(Stored data)
◆ ◆ ◆ ◆ ◆ ◆ ◆

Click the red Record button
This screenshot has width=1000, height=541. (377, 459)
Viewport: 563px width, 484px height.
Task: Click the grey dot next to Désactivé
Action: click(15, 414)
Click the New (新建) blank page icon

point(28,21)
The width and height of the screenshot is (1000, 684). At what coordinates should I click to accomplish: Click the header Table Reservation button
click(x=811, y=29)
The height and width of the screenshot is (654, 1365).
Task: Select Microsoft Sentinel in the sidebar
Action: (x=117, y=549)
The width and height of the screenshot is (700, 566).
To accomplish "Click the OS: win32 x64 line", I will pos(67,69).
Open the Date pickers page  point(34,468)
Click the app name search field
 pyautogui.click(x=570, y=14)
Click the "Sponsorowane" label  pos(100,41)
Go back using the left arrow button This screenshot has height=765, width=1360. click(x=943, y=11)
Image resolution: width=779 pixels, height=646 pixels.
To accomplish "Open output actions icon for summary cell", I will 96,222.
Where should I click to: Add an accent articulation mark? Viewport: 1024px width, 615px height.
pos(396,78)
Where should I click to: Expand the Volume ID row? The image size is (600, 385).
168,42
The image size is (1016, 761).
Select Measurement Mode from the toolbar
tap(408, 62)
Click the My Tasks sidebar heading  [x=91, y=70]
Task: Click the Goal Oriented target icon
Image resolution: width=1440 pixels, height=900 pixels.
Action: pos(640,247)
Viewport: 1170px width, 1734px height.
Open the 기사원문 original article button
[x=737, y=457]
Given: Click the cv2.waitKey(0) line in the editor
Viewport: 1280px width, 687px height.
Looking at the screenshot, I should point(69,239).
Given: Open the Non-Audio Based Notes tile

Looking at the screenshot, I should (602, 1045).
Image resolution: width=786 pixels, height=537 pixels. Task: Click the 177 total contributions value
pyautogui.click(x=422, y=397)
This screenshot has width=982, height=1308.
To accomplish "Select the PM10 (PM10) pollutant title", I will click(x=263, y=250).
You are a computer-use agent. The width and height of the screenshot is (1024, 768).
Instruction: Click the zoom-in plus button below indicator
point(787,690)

◆ ◆ ◆ ◆ ◆ ◆ ◆

WHAT THE TASK ASKS -
Reproduce the data in full, precisely as given.

REPLY TO THE EXERCISE -
Click the red Record button
This screenshot has width=1000, height=541. (377, 459)
Viewport: 563px width, 484px height.
Task: Click the grey dot next to Désactivé
Action: click(15, 414)
Click the New (新建) blank page icon

point(28,21)
The width and height of the screenshot is (1000, 684). At what coordinates should I click to accomplish: Click the header Table Reservation button
click(x=811, y=29)
The height and width of the screenshot is (654, 1365).
Task: Select Microsoft Sentinel in the sidebar
Action: (x=117, y=549)
The width and height of the screenshot is (700, 566).
To accomplish "Click the OS: win32 x64 line", I will pos(67,69).
Open the Date pickers page  point(34,468)
Click the app name search field
 pyautogui.click(x=570, y=14)
Click the "Sponsorowane" label  pos(100,41)
Go back using the left arrow button This screenshot has height=765, width=1360. click(x=943, y=11)
Image resolution: width=779 pixels, height=646 pixels.
To accomplish "Open output actions icon for summary cell", I will 96,222.
Where should I click to: Add an accent articulation mark? Viewport: 1024px width, 615px height.
pos(396,78)
Where should I click to: Expand the Volume ID row? The image size is (600, 385).
168,42
The image size is (1016, 761).
Select Measurement Mode from the toolbar
tap(408, 62)
Click the My Tasks sidebar heading  [x=91, y=70]
Task: Click the Goal Oriented target icon
Image resolution: width=1440 pixels, height=900 pixels.
Action: pos(640,247)
Viewport: 1170px width, 1734px height.
Open the 기사원문 original article button
[x=737, y=457]
Given: Click the cv2.waitKey(0) line in the editor
Viewport: 1280px width, 687px height.
Looking at the screenshot, I should point(69,239).
Given: Open the Non-Audio Based Notes tile

Looking at the screenshot, I should (602, 1045).
Image resolution: width=786 pixels, height=537 pixels. Task: Click the 177 total contributions value
pyautogui.click(x=422, y=397)
This screenshot has width=982, height=1308.
To accomplish "Select the PM10 (PM10) pollutant title", I will click(x=263, y=250).
You are a computer-use agent. The width and height of the screenshot is (1024, 768).
Instruction: Click the zoom-in plus button below indicator
point(787,690)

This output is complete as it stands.